Alterations in social behavior are core symptoms of major developmental neuropsychiatric diseases such as autism spectrum disorders or schizophrenia. Hence, understanding their molecular and cellular underpinnings constitutes the major research task. Dysregulation of the global gene expression program in the developing brain leads to modifications in a number of neuronal connections, synaptic strength and shape, causing unbalanced neuronal plasticity, which may be important substrate in the pathogenesis of neurodevelopmental disorders, contributing to their clinical outcome. Serum response factor (SRF) is a major transcription factor in the brain.

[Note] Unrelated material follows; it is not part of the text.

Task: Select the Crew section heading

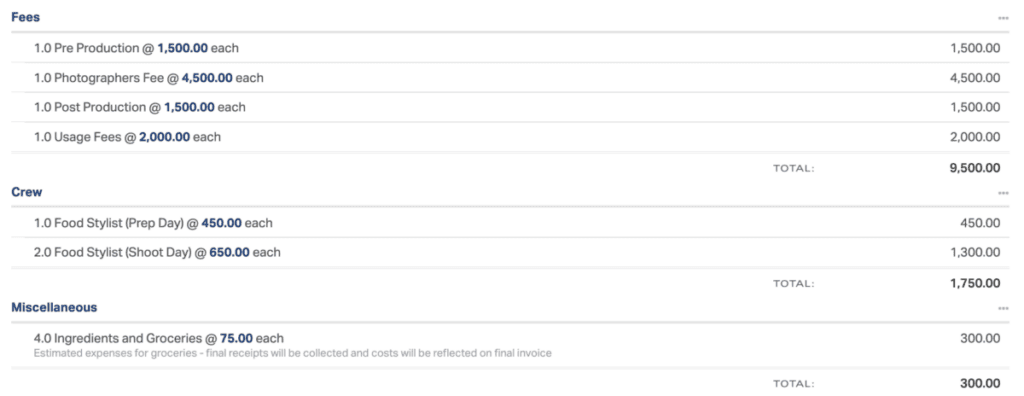Action: (27, 192)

The behavioral influence of SRF deletion during neuronal differentiation and maturation has never been studied because previous attempts to knock-out the gene caused premature death. Herein, we generated mice that lacked SRF from early postnatal development to precisely investigate the role of SRF starting in the specific time window before maturation of excitatory synapses that are located on dendritic spine occurs. We show that the time-controlled loss of SRF in neurons alters specific aspects of social behaviors in SRF knock-out mice, and causes deficits in developmental spine maturation at both the structural and functional levels, including downregulated expression of the AMPARs subunits GluA1 and GluA2, and increases the percentage of filopodial/immature dendritic spines. In aggregate, our study uncovers the consequences of postnatal SRF elimination for spine maturation and social interactions revealing novel mechanisms underlying developmental neuropsychiatric diseases.